3. see if data is loaded

hive> select * from users limit 2;
OK
1 F 1 10 48067
2 M 56 16 70072
Time taken: 0.278 seconds, Fetched: 2 row(s)

hive> select * from movies limit 2;
OK
1 Toy Story (1995) ["Animation","Children's","Comedy"]
2 Jumanji (1995) ["Adventure","Children's","Fantasy"]
Time taken: 0.352 seconds, Fetched: 2 row(s)

hive> select * from ratings limit 2;
OK
1 1193 5 978300760
1 661 3 978302109
Time taken: 0.28 seconds, Fetched: 2 row(s)

hive> select * from occupations limit 2;
OK
0 other/not specified
1 academic/educator
Time taken: 0.245 seconds, Fetched: 2 row(s)

if you are all good till here than lets practice hiveQL stuffs.
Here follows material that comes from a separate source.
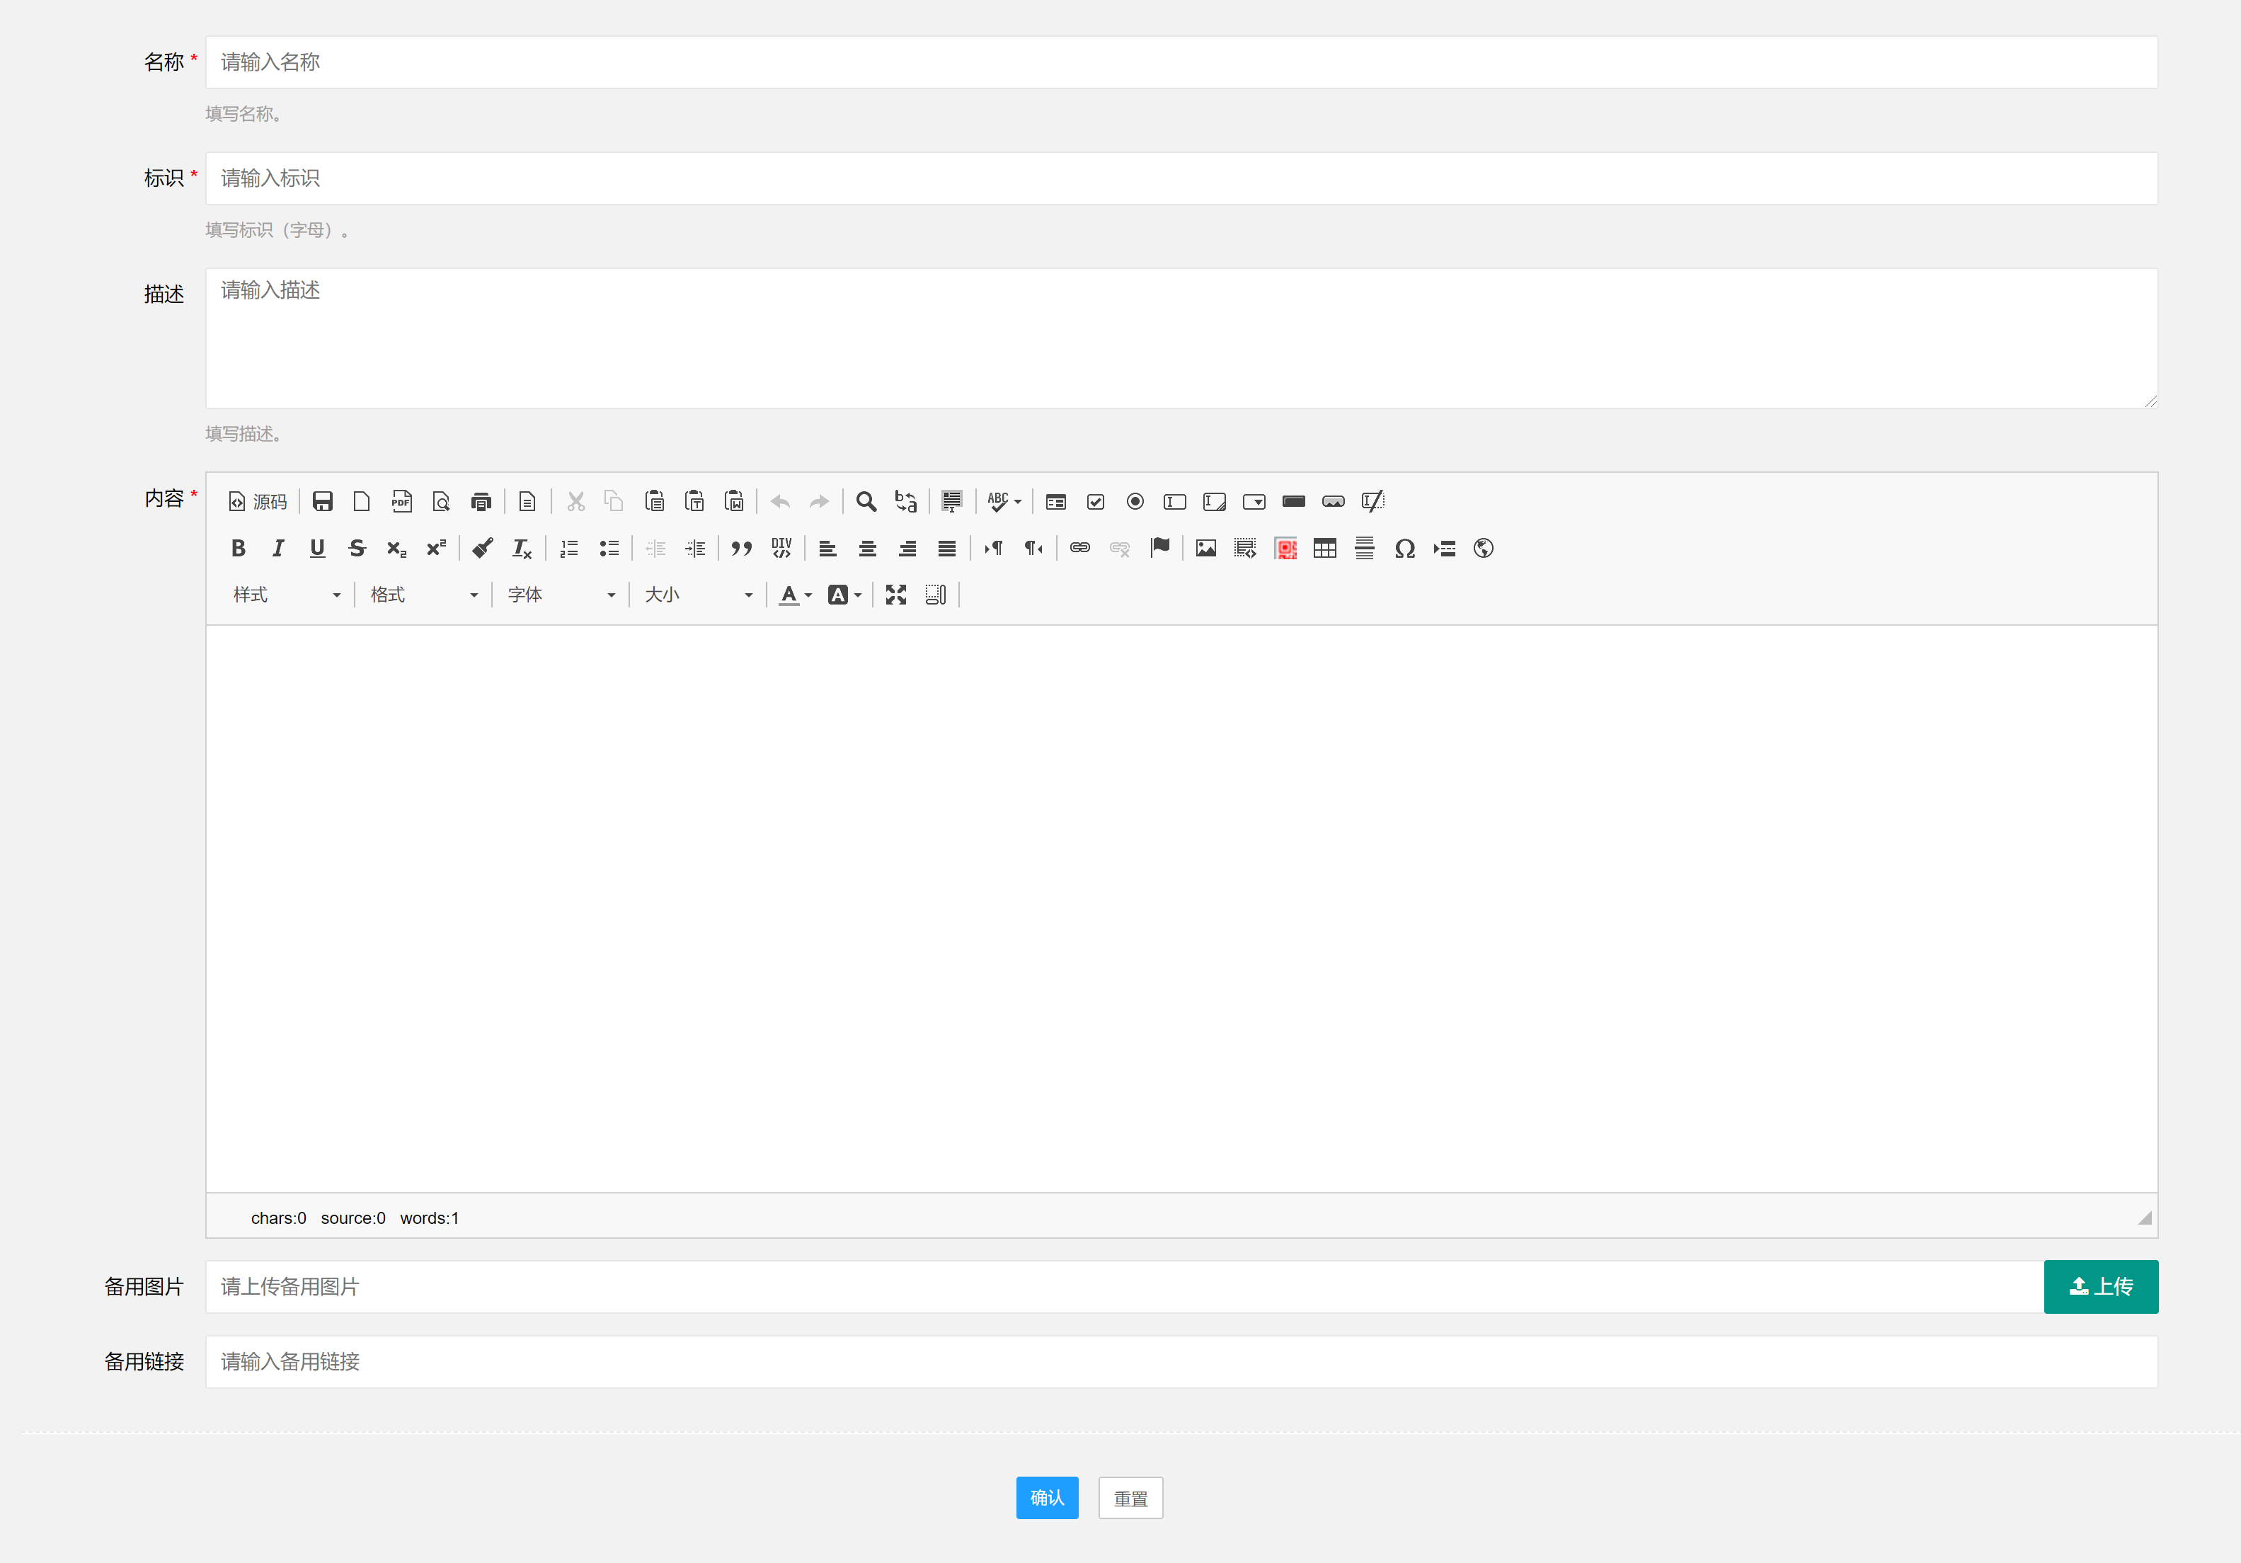
Task: Focus the 名称 name input field
Action: tap(1181, 62)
NOTE: in each case to maintain readabilty I will limit the output to 10 only.

Use Case 1:
Find out Occupation of all the users:

Solution:
select u.*, o.occupation from users u, occupations o where u.occupation_id= o.id limit 10;


OUTPUT:

1 F 1 10 48067 K-12 student
2 M 56 16 70072 self-employed
3 M 25 15 55117 scientist
4 M 45 7 02460 executive/managerial
5 M 25 20 55455 writer
6 F 50 9 55117 homemaker
7 M 35 1 06810 academic/educator
8 M 25 12 11413 programmer
9 M 25 17 61614 technician/engineer
10 F 35 1 95370 academic/educator


Use Case 2:
Find out numbers of non-adults as per Indian standard, who has rated movies:

Solution: select count(*) from users where age < 18;
222

Use case 3:
Find out the no of users with same occupation and having age more than 25 along with occupation details:

Solution:
select o.occupation, count(1)  from users u join occupations o where u.occupation_id= o.id AND u.age > 24 group by o.occupation;

K-12 student 3
academic/educator 479
artist 220
clerical/admin 155
college/grad student 222
customer service 94
doctor/health care 227
executive/managerial 660
farmer 15
homemaker 86
lawyer 121
other/not specified 578
programmer 328
retired 141
sales/marketing 263
scientist 130
self-employed 223
technician/engineer 448
tradesman/craftsman 60
unemployed 30
writer 232


Use Case 4: Find the age of the most rated user with counts of rating;

Solution:

select u.userid, u.age, x.count from users u join ( select r.userid, count(rating) count from ratings r group by (r.userid) order by count DESC limit 1) x where u.userid = x.userid;

4169 50 2314



---------------------
I am working on it, will add more examples here.